Each interviewee was questioned about the amount of sexual information given him by his father and mother. The number who reported receiving any sex information from their fathers is a sad commentary on leaving sex education to the average parent. The percentages range from 27 per cent to about 13 per cent, and in only six groups did as many as one fifth say they had received any sexual information from their fathers. Within the range there seemed to be no particular trends.
An examination of the mother’s contribution reveals that for most groups the percentage who received any sexual information from their mothers is fairly close to the percentage who received any from their fathers. For example, among the control group 21 per cent derived some information from their fathers and 21 per cent some from their mothers; for the prison group the figures are 26 vs. 20; and for the offenders vs. adults 27 vs. 17. If one assumes that near equivalence is the norm, one should then look for groups that deviate markedly from the norm. While the percentage of men who received any sexual information from their mothers varies from 0 to 33 per cent, there are only five deviant groups. Three of these, the homosexual offenders vs. adults, the aggressors vs. minors, and the peepers, contained considerably more men who obtained information from their mothers than men who obtained information from their fathers. In contrast to these, there were two groups for whom the father was by far the more important source of data, these being the incest offenders vs. adults and the offenders vs. adults. But it is evident that the whole matter is, in this study, of minor importance in differentiating the various groups under consideration.
There does not seem to be an invariable relationship between getting along well with a parent and obtaining sexual data from that parent. We see, for instance, that the offenders vs. adults, who got along very well with their mothers, had more of their members obtaining sexual information from their fathers than from their mothers. Even more striking are the incest offenders vs. adults, who got along best of all groups with their mothers; not one of these males obtained any sexual information from his mother. Yet a negative correlation does not exist either; groups with poor maternal adjustments sometimes were especially likely to have received sexual information from their mothers—e.g., the homosexual offenders vs. adults.

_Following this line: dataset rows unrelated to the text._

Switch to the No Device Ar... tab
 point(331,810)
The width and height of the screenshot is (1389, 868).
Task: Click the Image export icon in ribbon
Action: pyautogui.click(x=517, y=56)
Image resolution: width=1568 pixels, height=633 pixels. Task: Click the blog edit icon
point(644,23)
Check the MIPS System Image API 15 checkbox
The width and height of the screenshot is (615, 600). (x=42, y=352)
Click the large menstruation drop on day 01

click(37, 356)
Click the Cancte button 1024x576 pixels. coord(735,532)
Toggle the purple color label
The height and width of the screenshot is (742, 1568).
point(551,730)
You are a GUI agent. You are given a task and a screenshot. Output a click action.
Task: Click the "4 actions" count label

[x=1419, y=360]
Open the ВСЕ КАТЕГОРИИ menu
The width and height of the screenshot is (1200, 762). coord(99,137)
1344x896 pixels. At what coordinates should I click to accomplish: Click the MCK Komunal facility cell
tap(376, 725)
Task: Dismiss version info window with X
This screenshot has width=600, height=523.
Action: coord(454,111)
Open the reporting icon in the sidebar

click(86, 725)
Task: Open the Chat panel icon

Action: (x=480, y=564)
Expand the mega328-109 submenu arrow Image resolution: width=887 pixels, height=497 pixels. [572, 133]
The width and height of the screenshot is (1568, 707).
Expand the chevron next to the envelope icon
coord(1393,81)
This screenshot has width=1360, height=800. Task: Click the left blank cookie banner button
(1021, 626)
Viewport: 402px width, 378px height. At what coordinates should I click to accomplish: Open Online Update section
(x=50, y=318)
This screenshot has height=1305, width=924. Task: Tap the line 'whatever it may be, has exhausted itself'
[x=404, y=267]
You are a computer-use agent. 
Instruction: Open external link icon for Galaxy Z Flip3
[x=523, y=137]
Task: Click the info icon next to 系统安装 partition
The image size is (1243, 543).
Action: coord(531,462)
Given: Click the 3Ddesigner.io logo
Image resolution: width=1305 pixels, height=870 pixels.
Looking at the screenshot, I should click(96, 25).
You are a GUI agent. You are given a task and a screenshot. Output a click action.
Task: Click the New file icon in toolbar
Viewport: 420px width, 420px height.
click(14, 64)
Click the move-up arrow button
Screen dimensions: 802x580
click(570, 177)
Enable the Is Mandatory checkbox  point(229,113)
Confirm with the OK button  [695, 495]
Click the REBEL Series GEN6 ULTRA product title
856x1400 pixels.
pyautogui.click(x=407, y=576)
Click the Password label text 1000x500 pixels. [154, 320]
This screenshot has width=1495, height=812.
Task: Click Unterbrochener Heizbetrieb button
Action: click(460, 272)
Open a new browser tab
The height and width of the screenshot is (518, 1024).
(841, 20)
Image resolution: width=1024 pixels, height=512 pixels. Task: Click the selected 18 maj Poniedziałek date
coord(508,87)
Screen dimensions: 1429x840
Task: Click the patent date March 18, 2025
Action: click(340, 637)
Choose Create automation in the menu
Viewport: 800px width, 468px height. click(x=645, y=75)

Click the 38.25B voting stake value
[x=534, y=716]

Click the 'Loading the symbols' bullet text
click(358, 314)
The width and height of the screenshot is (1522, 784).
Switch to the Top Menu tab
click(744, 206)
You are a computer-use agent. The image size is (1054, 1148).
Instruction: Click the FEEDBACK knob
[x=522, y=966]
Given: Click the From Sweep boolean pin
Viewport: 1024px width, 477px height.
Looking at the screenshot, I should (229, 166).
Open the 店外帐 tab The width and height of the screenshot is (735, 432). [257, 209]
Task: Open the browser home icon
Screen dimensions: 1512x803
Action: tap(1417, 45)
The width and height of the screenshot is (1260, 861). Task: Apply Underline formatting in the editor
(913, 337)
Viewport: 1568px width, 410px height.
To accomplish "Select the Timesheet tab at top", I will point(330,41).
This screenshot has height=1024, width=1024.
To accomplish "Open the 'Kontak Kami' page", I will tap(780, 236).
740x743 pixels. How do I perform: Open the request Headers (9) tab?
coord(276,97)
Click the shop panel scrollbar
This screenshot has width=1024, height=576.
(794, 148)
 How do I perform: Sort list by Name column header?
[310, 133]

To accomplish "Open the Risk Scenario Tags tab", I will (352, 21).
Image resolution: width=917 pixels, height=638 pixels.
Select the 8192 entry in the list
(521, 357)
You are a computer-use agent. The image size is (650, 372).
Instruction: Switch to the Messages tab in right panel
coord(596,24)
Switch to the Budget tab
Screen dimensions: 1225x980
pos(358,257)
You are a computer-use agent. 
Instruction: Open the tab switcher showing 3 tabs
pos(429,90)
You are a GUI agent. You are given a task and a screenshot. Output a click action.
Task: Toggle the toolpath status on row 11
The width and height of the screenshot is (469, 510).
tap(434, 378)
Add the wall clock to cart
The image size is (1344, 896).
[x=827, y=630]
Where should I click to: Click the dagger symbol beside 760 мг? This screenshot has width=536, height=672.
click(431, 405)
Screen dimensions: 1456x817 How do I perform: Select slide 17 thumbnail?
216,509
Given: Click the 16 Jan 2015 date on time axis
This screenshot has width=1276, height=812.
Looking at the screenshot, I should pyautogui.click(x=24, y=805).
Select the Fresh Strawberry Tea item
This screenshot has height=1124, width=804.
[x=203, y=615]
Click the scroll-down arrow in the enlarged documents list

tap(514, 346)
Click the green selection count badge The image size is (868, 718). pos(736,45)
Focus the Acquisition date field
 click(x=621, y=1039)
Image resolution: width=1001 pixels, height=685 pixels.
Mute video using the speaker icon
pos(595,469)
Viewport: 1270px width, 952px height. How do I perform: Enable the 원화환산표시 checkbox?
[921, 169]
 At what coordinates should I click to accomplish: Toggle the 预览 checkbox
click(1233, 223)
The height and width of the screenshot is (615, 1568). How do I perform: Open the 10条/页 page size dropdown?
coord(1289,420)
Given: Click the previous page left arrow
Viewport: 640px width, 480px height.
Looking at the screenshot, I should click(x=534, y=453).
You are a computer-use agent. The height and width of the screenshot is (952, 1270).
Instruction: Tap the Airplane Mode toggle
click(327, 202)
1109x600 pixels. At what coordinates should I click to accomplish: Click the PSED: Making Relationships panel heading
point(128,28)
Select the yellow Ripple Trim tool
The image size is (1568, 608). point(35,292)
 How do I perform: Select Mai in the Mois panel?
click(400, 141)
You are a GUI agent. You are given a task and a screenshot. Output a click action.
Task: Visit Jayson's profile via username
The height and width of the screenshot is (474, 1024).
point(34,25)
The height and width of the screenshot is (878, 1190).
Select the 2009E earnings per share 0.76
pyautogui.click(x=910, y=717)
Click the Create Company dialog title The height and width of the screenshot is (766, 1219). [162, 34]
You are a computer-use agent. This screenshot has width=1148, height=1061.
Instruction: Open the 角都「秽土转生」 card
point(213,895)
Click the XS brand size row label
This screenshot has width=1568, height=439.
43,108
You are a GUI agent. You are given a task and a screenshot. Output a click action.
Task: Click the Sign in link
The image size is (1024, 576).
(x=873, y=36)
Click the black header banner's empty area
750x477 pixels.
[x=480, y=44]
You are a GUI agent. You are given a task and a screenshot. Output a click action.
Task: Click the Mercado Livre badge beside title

On the basis of these scanty data and taking into account the findings about parent-child relationships, one is tempted to suggest that a good relationship with both parents and some sex education from both parents reduces the possibility of a subsequent sex-offense conviction. One should not yield to this temptation to speculate, however, for the term “sex information” as used above does not take into account quality or quantity. For example, a statement such as, “You can get a terrible disease from girls,” is considered as sex information although from some points of view it is scarcely conducive to a good heterosexual adjustment.